The health insurance provider encourages and supports screening, evaluation, treatment, and referral (or SBIRT related-activities) throughout medical systems. Patient navigators, degreed individuals with substantial personal experience in recovery from a SUD, are embedded in many UPMC hospitals and ambulatory programs. More than 12,800 teens were screened for substance use and problems in a pediatric and adolescent medicine learning collaborative. And more than 7,000 books and recovery guides, other educational publications, and lists of resources for individuals and families affected by a SUD were provided to patients or families throughout the medical system and community.

Addiction-affected families and children also have benefited from family support groups like Bridge to Hope, Narcan education programs, My New Leaf Community Center activities, and community educational events like live telehealth townhalls on Facebook—where more than 24,000 people tuned in or viewed the archived videos to better understand addiction and seek solutions.

“We include family representation in many of our workgroups, conferences, educational programs, and recovery events.”
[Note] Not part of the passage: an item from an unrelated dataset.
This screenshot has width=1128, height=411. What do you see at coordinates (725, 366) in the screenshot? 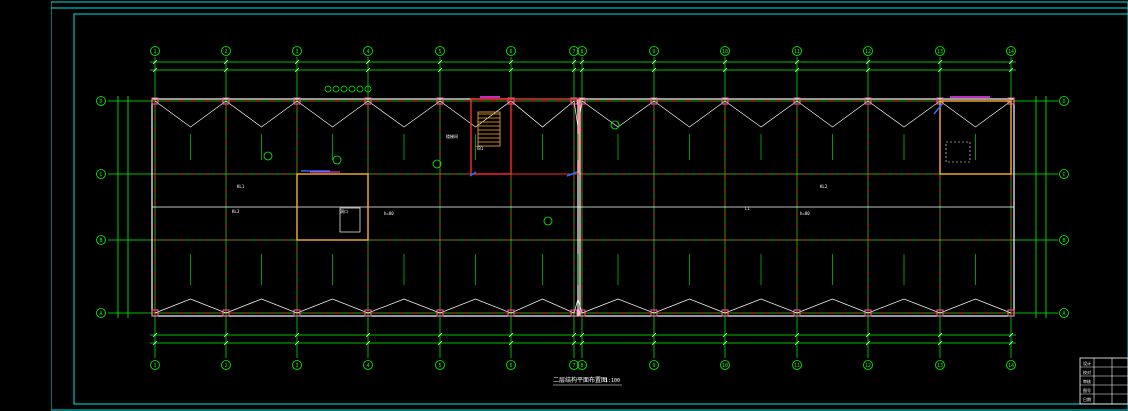
I see `grid-label-bottom-10: 10` at bounding box center [725, 366].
For example, its recent Pain and Addiction conference included workshops developed and offered by family members. A new UPMC system-wide addiction and recovery grand rounds program will address collateral damage to families, with families in recovery discussing what helped them deal with the chaos of having an addicted family member. In addition, the health insurance provider initiated a family learning collaborative involving local treatment providers, UPMC and UPMC Health Plan staff, and family members, to explore ways to increase the focus on the needs of families and children affected by SUDs.

Collaboration with its provider partners at UMPC Medical Center and in the community also plays a key role in getting families and children the support and resources they need to recover as individuals and as a family unit. A newsletter that reaches over 13,000 providers a month dedicates articles to the physical, emotional, and financial health of families coping with addiction. The medical school also included family-oriented addiction treatment as part its special program on the opioid epidemic for first-year students. These efforts are helping to improve what Dr. Daley calls addiction illiteracy.

While the health care industry has a long way to go in battling the opioid epidemic and other SUDs, it’s moving in the right direction. To build on progress to date, policy, prevention, treatment, recovery, and research all need to focus on the family and children, who represent the innocent victims of addiction.